T’s claim seems like a logical preface to some of Pope Francis’ claims in Laudato si. Pope Francis calls on man to recognize what he already knows about nature and make political and economic changes based on that knowledge. The Pope rationalizes his suggestions by emphasizing the relationship between humanity and nature, arguing that no matter how far removed we try to make ourselves from the natural world, we are very much a part of it. T sees this inherent connection to the natural world, which is why he calls out his peers for choosing to live in ignorance towards the world around them.

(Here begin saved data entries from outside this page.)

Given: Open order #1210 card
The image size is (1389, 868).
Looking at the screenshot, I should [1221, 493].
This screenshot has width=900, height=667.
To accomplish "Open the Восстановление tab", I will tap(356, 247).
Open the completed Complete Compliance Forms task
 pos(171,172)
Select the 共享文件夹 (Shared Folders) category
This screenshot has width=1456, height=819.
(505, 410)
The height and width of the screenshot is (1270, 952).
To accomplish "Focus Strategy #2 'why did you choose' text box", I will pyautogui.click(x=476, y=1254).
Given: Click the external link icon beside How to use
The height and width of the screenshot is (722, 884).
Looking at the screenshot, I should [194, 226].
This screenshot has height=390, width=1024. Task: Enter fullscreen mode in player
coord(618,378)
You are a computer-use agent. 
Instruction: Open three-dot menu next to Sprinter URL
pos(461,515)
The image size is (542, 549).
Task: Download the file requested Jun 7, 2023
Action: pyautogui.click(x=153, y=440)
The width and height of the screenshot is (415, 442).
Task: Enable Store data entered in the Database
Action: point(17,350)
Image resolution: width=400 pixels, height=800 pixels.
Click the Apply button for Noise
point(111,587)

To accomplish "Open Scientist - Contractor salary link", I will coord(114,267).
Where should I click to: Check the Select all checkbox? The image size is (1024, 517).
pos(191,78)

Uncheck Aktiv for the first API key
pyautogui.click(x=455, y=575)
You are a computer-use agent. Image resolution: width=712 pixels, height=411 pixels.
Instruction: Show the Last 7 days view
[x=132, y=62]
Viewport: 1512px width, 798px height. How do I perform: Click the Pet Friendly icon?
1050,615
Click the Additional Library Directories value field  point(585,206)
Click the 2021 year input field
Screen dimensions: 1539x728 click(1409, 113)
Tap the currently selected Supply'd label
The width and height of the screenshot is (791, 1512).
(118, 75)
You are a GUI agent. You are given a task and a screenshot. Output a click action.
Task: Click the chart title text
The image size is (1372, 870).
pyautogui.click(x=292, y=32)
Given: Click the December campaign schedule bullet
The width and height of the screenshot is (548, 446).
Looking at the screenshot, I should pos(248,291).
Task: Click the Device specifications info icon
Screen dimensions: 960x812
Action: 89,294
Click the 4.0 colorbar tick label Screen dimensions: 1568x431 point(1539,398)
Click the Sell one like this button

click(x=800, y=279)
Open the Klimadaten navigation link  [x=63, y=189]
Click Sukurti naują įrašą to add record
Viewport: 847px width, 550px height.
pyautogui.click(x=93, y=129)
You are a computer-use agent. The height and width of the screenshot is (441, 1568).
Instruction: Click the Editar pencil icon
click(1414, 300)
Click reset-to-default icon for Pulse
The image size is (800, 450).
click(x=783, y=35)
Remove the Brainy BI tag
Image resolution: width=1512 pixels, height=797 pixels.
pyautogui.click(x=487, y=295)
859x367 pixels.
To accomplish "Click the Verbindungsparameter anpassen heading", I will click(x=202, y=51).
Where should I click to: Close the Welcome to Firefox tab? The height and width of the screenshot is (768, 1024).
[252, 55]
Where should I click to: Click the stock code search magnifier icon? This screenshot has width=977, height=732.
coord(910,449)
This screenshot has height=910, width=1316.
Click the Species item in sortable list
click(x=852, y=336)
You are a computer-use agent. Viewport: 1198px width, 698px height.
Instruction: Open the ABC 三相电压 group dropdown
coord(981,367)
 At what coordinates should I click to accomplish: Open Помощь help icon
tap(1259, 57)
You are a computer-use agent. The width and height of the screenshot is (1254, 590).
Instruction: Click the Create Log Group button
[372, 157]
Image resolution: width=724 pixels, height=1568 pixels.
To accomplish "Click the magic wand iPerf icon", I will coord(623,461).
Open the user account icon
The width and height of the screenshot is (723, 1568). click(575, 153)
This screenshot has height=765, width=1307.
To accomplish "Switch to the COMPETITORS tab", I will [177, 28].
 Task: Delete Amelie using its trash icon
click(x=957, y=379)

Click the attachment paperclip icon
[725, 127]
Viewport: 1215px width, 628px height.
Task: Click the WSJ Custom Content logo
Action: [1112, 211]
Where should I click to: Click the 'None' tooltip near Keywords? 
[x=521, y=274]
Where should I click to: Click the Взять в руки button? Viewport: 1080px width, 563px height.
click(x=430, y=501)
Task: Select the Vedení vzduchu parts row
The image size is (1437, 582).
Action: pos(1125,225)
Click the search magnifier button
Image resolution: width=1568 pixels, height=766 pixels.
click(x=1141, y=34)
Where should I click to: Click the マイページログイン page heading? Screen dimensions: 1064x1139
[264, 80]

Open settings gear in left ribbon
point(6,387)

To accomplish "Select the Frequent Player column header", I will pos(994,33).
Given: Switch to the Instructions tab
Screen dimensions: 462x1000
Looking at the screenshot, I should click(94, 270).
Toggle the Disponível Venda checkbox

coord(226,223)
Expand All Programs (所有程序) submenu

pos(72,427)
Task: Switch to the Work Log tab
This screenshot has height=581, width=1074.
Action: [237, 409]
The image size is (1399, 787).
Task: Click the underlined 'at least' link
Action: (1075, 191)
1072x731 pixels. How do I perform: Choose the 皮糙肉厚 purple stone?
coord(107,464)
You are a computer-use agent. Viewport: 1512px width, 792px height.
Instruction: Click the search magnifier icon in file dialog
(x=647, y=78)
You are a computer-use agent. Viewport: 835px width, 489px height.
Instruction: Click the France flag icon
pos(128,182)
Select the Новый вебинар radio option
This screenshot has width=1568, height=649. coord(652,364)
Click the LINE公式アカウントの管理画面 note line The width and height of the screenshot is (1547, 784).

T does not acknowledge the economic and political realities of thinking in such a way, but failing to do so makes sense when considering the state of political development still being carried out in T’s lifetime. Further, the lack of understanding that T describes would, in turn, suggest a lack of knowledge about the specific needs for the persistence of life on Earth.
As we read historically back towards Pope Francis’ encyclical, it is interesting to consider how T is the first writer we have encountered who starts to make specific claims about the philosophical relationship between humanity and nature. Up to this point, the writers we have considered have chosen to primarily reframe the man/nature relationship as a pragmatic concern (Locke) or social-economic issue (Marx). It will be interesting to see if T’s genuine anxiety about the state of this man/nature relationship continues to build as we move closer to Francis’ similar worries.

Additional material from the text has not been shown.